3年産政府備蓄米入札が終わった後、すぐさま農協系統や商社、大手卸、原料米取扱業者は3年産加工用米を契約すべく、米菓メーカーと交渉を開始した。これも政府備蓄米の落札価格と同じで、当初言われていた価格より大幅に安い価格が打診され始めた。面白いことに農水省は水田リノベーション事業の事業者向けのQ&Aで、加工用米についてMA米との振替を推奨する文言を答え欄に記載していたが、この文言はすっぱりと消されている。MA米を市場から駆逐するような文言に圧力がかかったのか、それともいたずらに加工用米の値下げを推奨するような文言が産地側の批判を浴びたためなのか理由はハッキリしないが、すでに時遅しで、契約を働きかけているところの中には破格の価格条件を提示しているところもある。
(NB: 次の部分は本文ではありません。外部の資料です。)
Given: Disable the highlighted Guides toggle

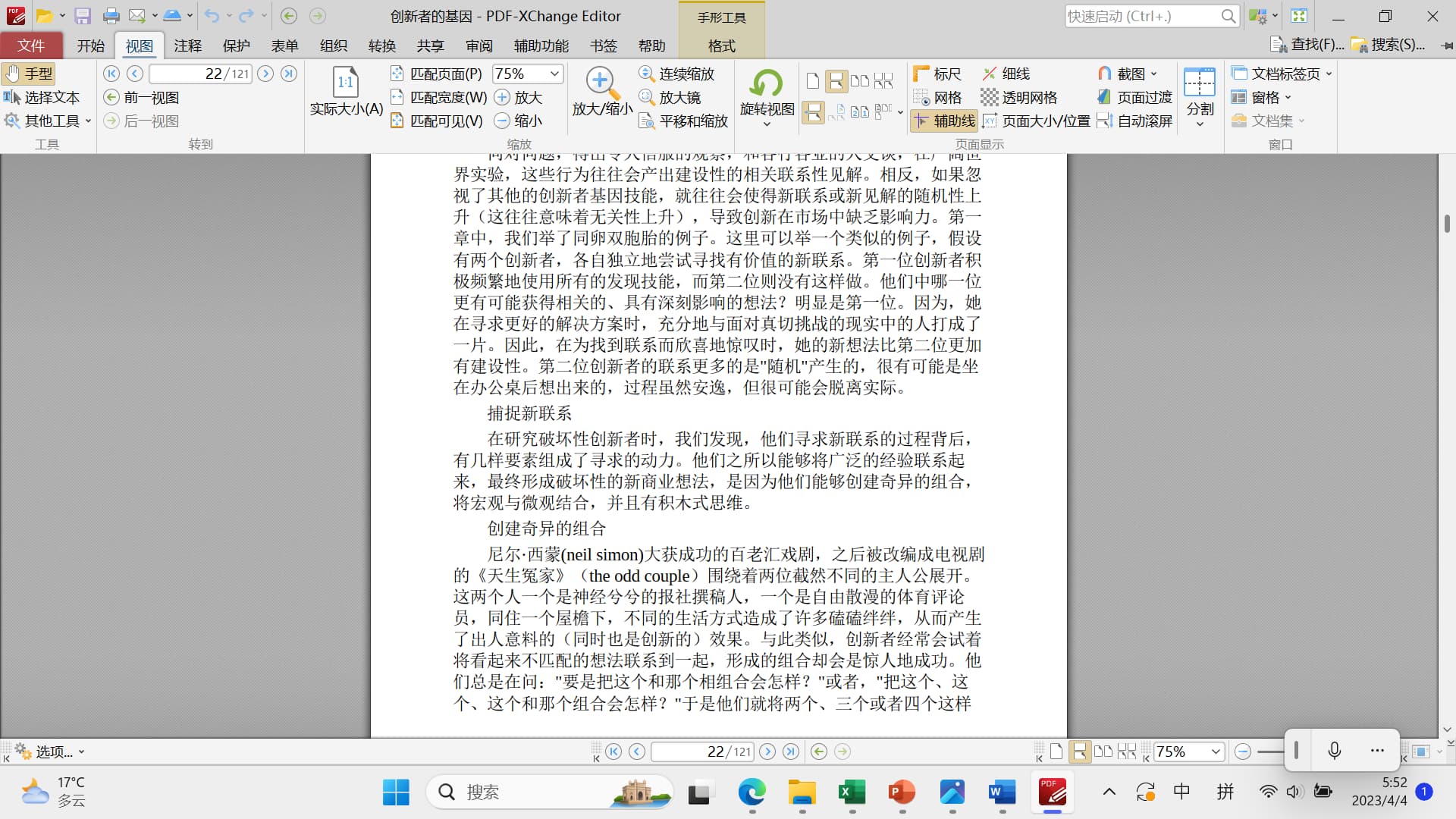Looking at the screenshot, I should coord(945,121).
米菓、味噌業界の原料米購入のスタンスは非常に明確で、国産米であろうと外国産米であろうと価格が安い方を使用する。
米菓業界は特定米穀の価格が上昇するとMA米の使用比率を上げ、その量は4倍にも5倍にもなったりする。商品の原料米表示欄に国産か外国産か表示する必要のない味噌業界はもっと極端で、国産特定米穀とMA米の使用比率が価格によって反転する。これまで米菓、味噌業界の加工用米使用量が少なかったのはMA米や特定米穀に比べ価格が割高だったことに他ならない。そこに新たに特定米穀並みの加工用米が供給されるようになったら米菓、味噌業界も加工用米にシフトするのは明らかで、特定米穀業者が自らの居場所がなくなるという危機感が芽生えるのは当然ともいえる。それに追い打ちをかけるように今年栃木県に大手卸2社が出資する特定米穀搗精工場が稼働する予定で危機感を煽るような状況になっている。
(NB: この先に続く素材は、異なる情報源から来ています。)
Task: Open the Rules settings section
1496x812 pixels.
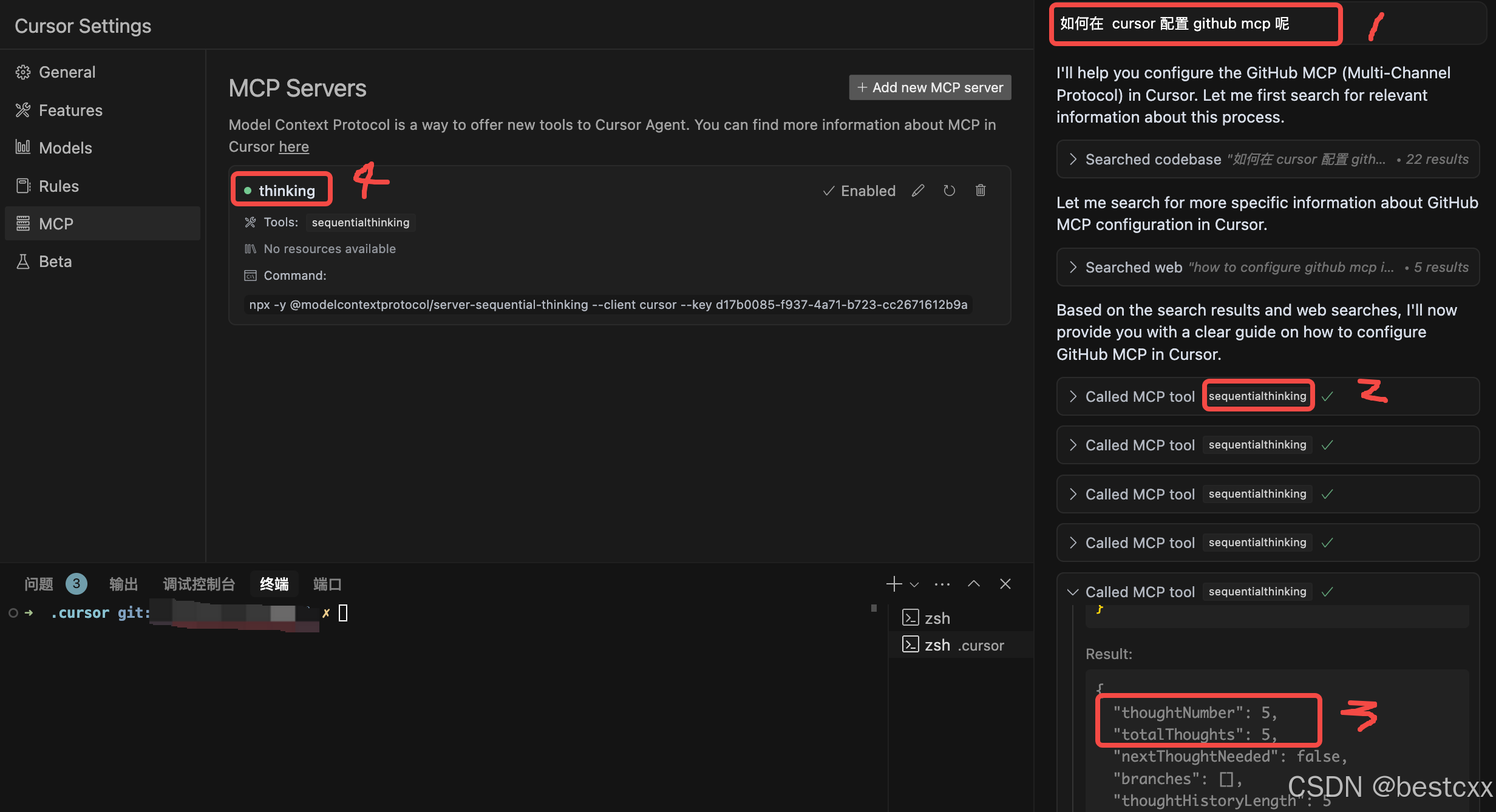Action: coord(58,186)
主食業界では、こうした動きは加工原料米の世界の出来事で自分たちには直接的な影響はないと思っているかもしれないが、それは認識不足と言える。格安の加工用米が登場することによってコメ全般に「玉突きが現象」が起きる。わかりやすい例は清酒で、原料米の需要のパイが限られているため加工用米の使用が増えるとその分、一般主食用米のコメが溢れる。結果的にコメの全体需給が緩む。同じコメを制度によって主食用米と加工用米に区分して主食用から加工用米に転換すれば主食用米の供給量が減って需給が締まり、価格が上昇するというのが農水省が考える需給調整のやり方だが、実際にはそうはならないのである。用途で仕向け先を分けても生産量が増えれば需給は緩むのである。そろそろこうした政策はコメの需給を安定させないどころか産業政策として逆行していることを気付くべきだ。